This happens more often than you would imagine. The person tackles responsibilities that would sink a lesser talent, creates a systematic way to address the routine challenges, develops a strong team, and drags order out of chaos. Things begin to hum along.

They hum so well that outsiders conclude the original situation must not have been too bad.

What can you do to prevent this?

Here are seven strategies:

1. Every week or two, give your immediate supervisor a written Significant Action Report describing the status of important projects. This will be not only informative, but will smoke out your supervisor’s opinions on what should be regarded as significant. Don’t ramble. The report should be no longer than two pages.

2. Don’t whine, but let your supervisor know about various obstacles that are being confronted and overcome. Convey a sense of the process behind the achievements.

3. Do your homework on innovative practices used in other organizations. Let your supervisor know that your actions are on a par – or soon will be – with the best in your profession. You aren’t just measuring performance against internal records.

4. Take time to recognize and appreciate achievements, but beware of comfort. Too many once-solid performers dine out on what they did years ago.

5. Cultivate positive relationships with the public information people in your organization. Avoid the “I did it” and stress the “We did it.”

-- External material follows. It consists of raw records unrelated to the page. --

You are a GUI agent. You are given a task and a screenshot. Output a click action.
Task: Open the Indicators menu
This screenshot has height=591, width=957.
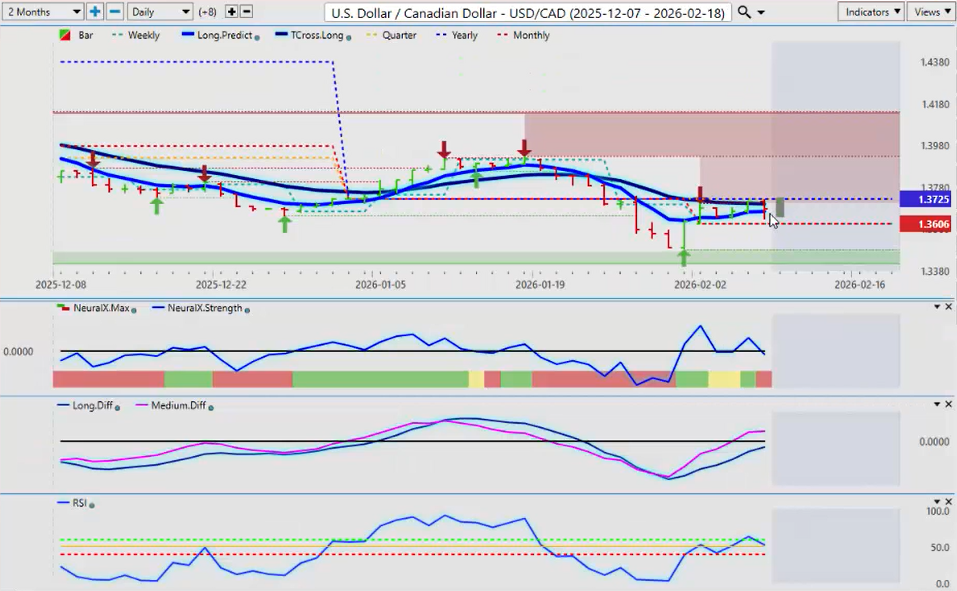[871, 12]
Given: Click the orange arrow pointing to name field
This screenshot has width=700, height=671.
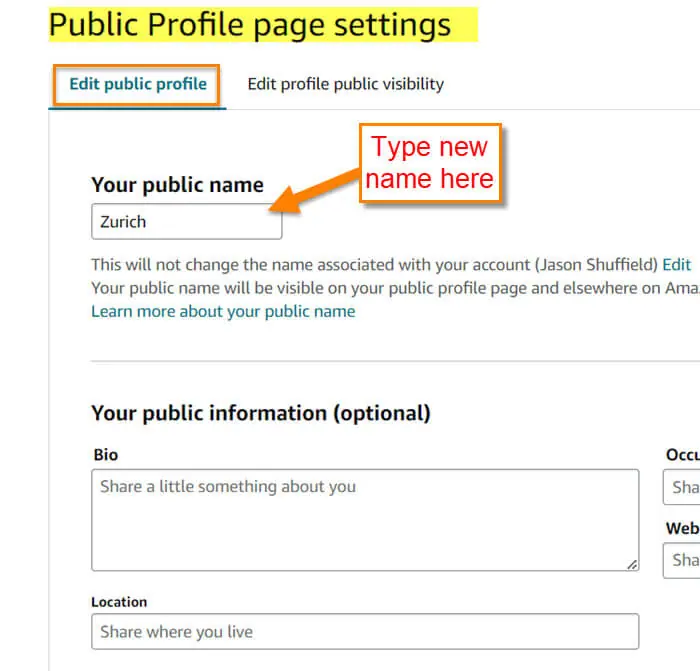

6. Be especially careful to avoid taking undue or premature credit. A blunder in either direction can undo a lot of hard work.

7. Adopt a simple mantra: “We are proud of what we’ve done, but we know there is room for improvement.”

When you do these, you’re not being egotistical, you’re being honest.

Michael Wade writes Execupundit.com, an eclectic combination of management advice, observations, and links. A partner with the Phoenix firm of Sanders Wade Rodarte Consulting Inc., he has advised private and public-sector organizations for more than 30 years.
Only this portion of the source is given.